L’ABC del mercato – Le buone maniere scendono in piazza


Come ogni anno, smessi i panni da studentessa, vesto quelli da commessa, precisamente presso una bancarella di venditori ambulanti.

E qui il 50% dei lettori sarà già caduto in fallo: infatti   non si sta parlando dei cosiddetti “vucumprà”, poiché, sebbene spesso questi ultimi siano definiti con gli stessi termini, essi sono abusivi, una differenza fondamentale se si pensa che la mia categoria, per la  quale (per chi ancora non l’avesse capito) sto spezzando una lancia a favore, di tasse ne deve pagare, e anche tante.
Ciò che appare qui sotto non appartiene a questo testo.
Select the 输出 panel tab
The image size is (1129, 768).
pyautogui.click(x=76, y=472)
Ma non vorrei nemmeno accennare a questo aspetto, poiché così come accade a più o meno tutti i piccoli imprenditori in Italia, se si pagassero tutte le imposte previste, si emettessero tutti gli scontrini, si facessero fatturare tutti i rifornimenti di merce presso produttori o grossisti, la pressione fiscale arriverebbe al 70%. Uso il congiuntivo e il condizionale, insomma, il periodo ipotetico perché questa a me pare  una follia: doveroso è per ogni lavoratore e cittadino italiano pagare le tasse, ma dove sono i servizi in cambio?
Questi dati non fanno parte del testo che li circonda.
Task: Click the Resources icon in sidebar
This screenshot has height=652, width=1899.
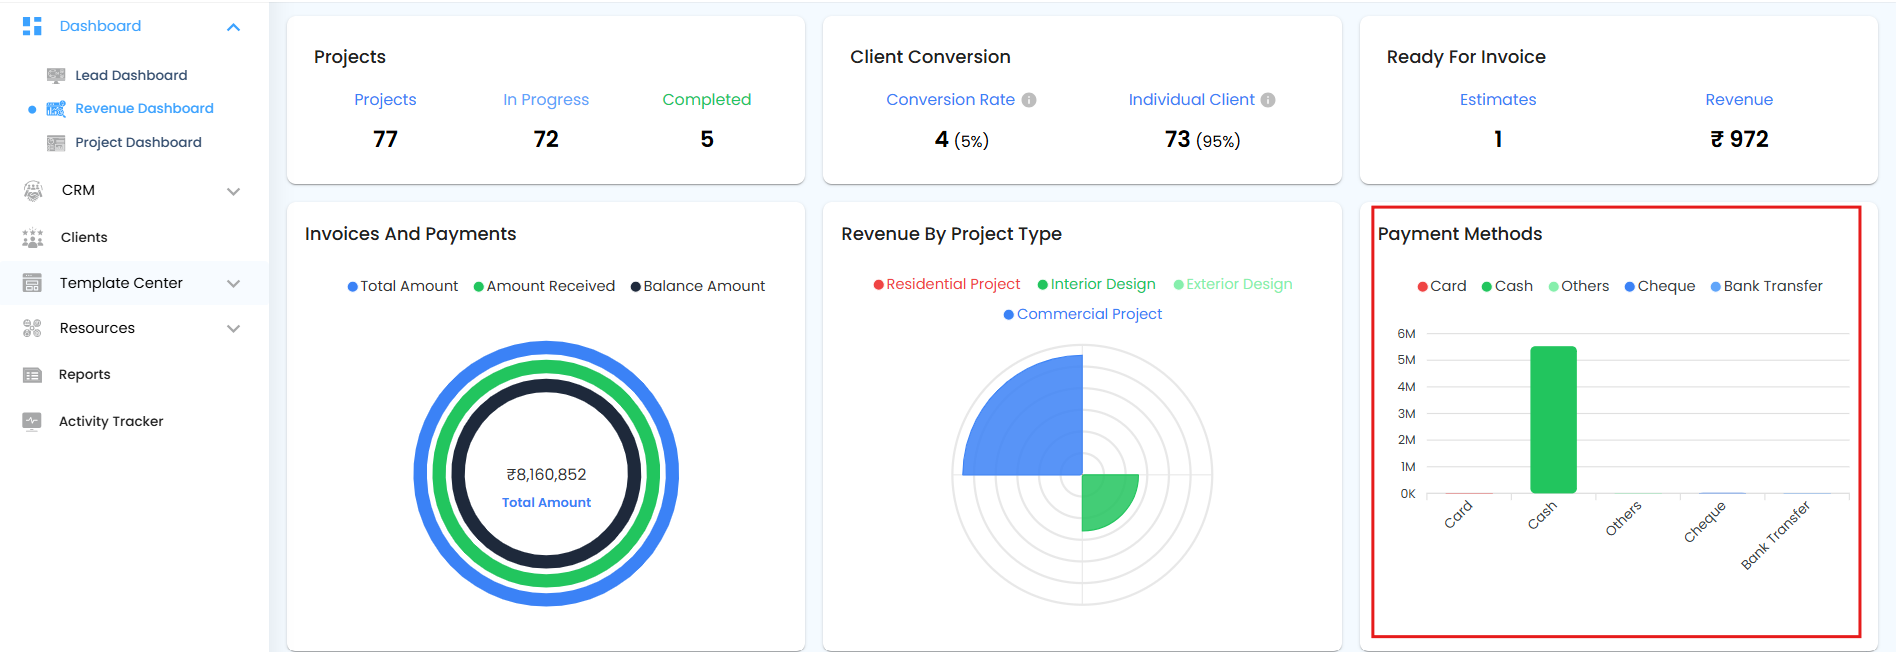Action: 32,328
Un esempio, per rendere tutto più concreto: gli ambulanti pagano l’imposta di occupazione del suolo pubblico e quella sui rifiuti. Benissimo. Sborsiamo giustamente questi soldini. Però, accidenti, guarda caso, ahimè, ohibò, ecco che un sampietrino si muove dal proprio loco, ecco che il marciapiede si sgretola, ecco che le fogne e i tombini strapieni emanano cattivo odore, ecco che tocca inciampare nella pavimentazione smossa, vecchia, in cui le varie toppe di catrame non durano più di quindici giorni, il tempo di una bella pioggia battente che eroda i punti di giunzione fra i sassi tornati mobili. Ora, campioni su tutti l’amministrazione del comune di Bellaria: vogliamo parlare del lavoro dei netturbini? Grandioso, ecco cosa ne penso: sarà possibile che una località turistica, con i viali percorsi da grandissimi alberi di tiglio (famosi per l’abbondante profusione di pollini,fiori e foglie appiccicosi e pieni di materiale simile a resina), debba sottoporre le strade interne alla pulizia solo una volta a settimana, subito alla fine del mercato, importunando con fumi irrespirabili (dovuti alla polvere alzata) i malcapitati ambulanti che devono ancora finire di chiudere e andarsene? E se per caso tale servizio non fosse praticato solo una volta a settimana, non intendo scusarmi con i diretti interessati, in quanto non è possibile trovare per terra, nell’area corrispondente alla mia bancarella, le etichette e tutta una serie di immondizia residua del mercato precedente (riconoscibilissima, in quanto gli scontrini hanno l’intestazione e le marche sono quelle con cui commerciamo noi)!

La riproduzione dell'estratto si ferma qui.